Thanks, Kyle. We are delivering on the promises we've made. Our relentless focus on execution and disciplined capital allocation are driving growth in our MRD business with a clear path to profitability while we continue to advance our targeted Immune Medicine programs. With that, I'd like to turn it back over to the operator and open it up for questions.

[Operator Instructions] Our first question comes from Dan Brennan with TD Cowen.

Maybe the first one just on the final gapfill price. So in terms of the $1,300 realized price that now you're targeting for 2025, can you just give us a sense of kind of what you're assuming there? And maybe what's like a range of outcomes if you're more or less successful in converting some of these commercial contracts over to the higher price?
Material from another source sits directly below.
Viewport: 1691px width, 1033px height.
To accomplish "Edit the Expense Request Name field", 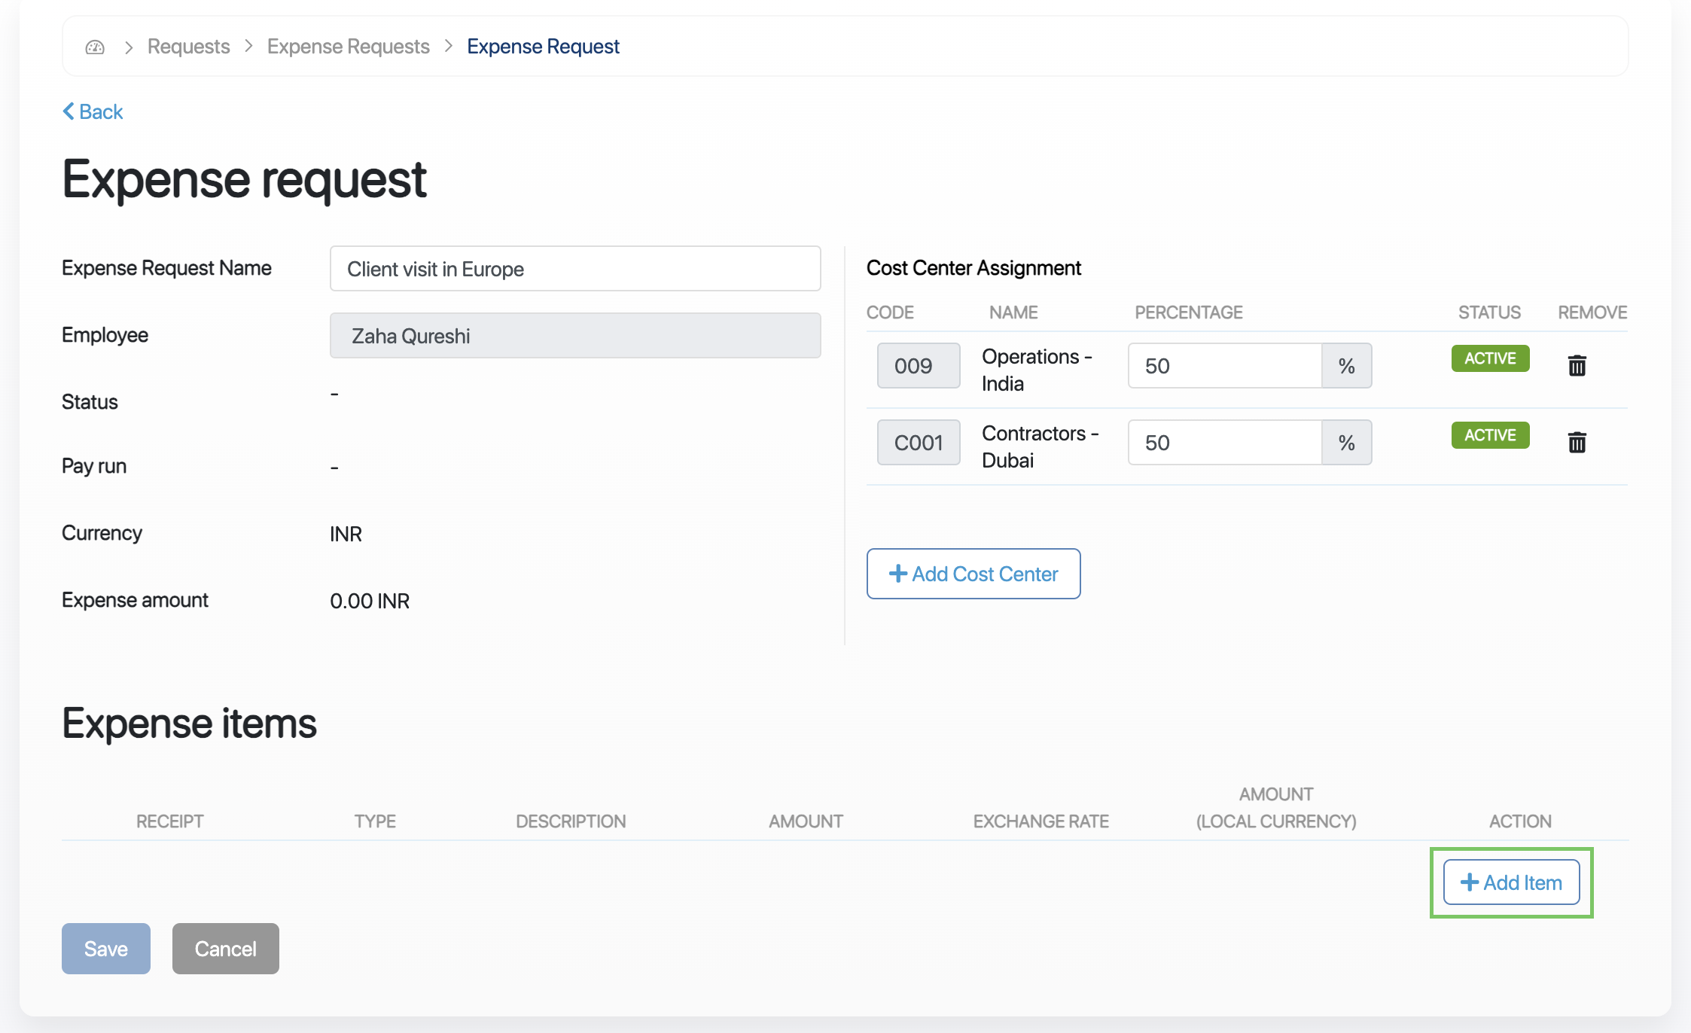I will click(575, 269).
I'll start with that and Kyle, feel free to kind of jump in here. So first, I just want to say, we're extremely pleased to see close to a $300 increase in the gapfill price in terms of kind of what that means for the long term margin profile of the business. This will take some time to kind of bleed in. And so let me just explain what that means. So of the fee-for-service Medicare, it's about 20%. 37% Medicare overall fee-for-service is about 20%. We'll see kind of that impact more immediately for new Medicare patients. For commercial payers, we expect to renegotiate with contracted payers at a higher rate and bring uncontracted patients on sooner, but some of that timing of that is more uncertain. But if you look at kind of overall, the 2023 average ASP of $1,050 and now increasing to $250 to an average price of $1,300 in 2025, which obviously means that at some point in 2025, we go above the $1,300 to average at $1,300. So $200 per test is driven by initiatives that we put in place to grow ASP this year, which includes what I mentioned the expansion of payer coverage, closure of contracts with some of the remaining large outstanding payers. And there's a ton of operational enhancements that we're doing that are going on right now. And we're shifting the test mix kind of away from -- or more away from Medicaid. In addition, kind of we expect -- anticipate that at least $50 plus per test on average during 2025 will come from this new gapfill rate and how that kind of works through the variety of different payers. So we do believe -- I will put this out there, we do believe there is a potential for upside but we need to really assess the pace at which we can kind of impact the remaining payers.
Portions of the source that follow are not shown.